For me it's the two paramedics who brought me back to life when I had a heart attack. They both came to see me in the CCU in the days afterwards. One of them had had a heart attack too and he was brilliant just chatting to me and reassuring me. They were able to fill in the blanks of what happened when I lost consciousness which I think helped psychologically. I think about them daily, over 3 years later.
Also, the cardiac rehabilitation team were amazing, so kind and encouraging. And the cardiologist who spent far longer with her patients in the outpatients clinic than our allotted time. I never felt annoyed at having to wait to see her because she was so thorough in the appointment.
Wonderful wonderful people. All of them 💕💕

LarkDescending · 30/11/2018 22:07

One of mine was the wonderful calming paramedic who kept me breathing in the ambulance whilst en route to hospital, waited with me in resus whilst I was stabilised before being rushed off onto another job, then at the end of his shift made a point of coming up to see me on the ward. I don’t remember his name unfortunately, but I do remember him going out of his way for me.

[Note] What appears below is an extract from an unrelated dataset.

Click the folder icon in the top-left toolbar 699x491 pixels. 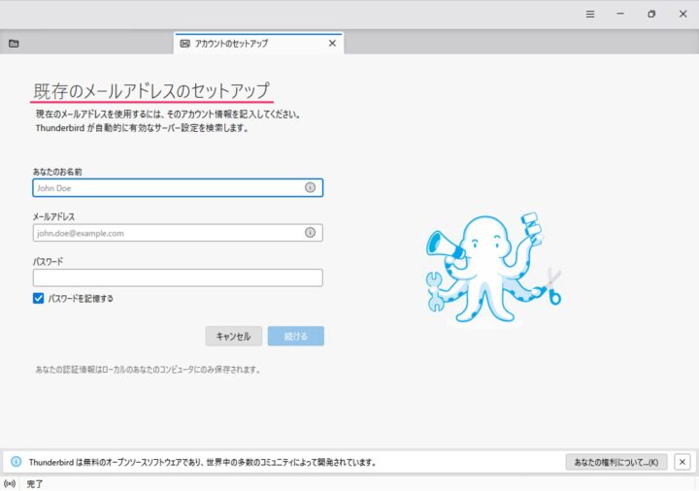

Another person who comes to mind is a superb critical care nurse whom I can remember only by her name and voice because I wasn’t conscious/alert enough to see her much (Holly in PACU at UCH, this is about you). I was utterly dependent, shocked by the enormity of my emergency surgery, and in a huge amount of pain, but her tenderness and devoted care made me feel as safe as a newborn in a mother’s arms.

I do always write nice thank you notes. I’ve needed a lot of medical & surgical care in the last couple of years, and one of the essential items in my hospital bag is a pack of nice notecards for thankyous.

peachgreen · 30/11/2018 22:12

Also the midwife who came and held DD on her 2nd night when she wouldn't stop crying so I could get a precious half an hour's sleep. It was amazing.

And the pharmacy assistant who, when we called from a traffic jam panicking because we wouldn't make it in time to collect DD's prescription before they closed, delivered it to our door on her way home from work.

Knowivedonewrong · 30/11/2018 22:14

The midwife who stayed with me and held my hand while I had an emergency C Section with DS.

The paramedics and A&E Drs who saved my dad's life when he had a heart attack.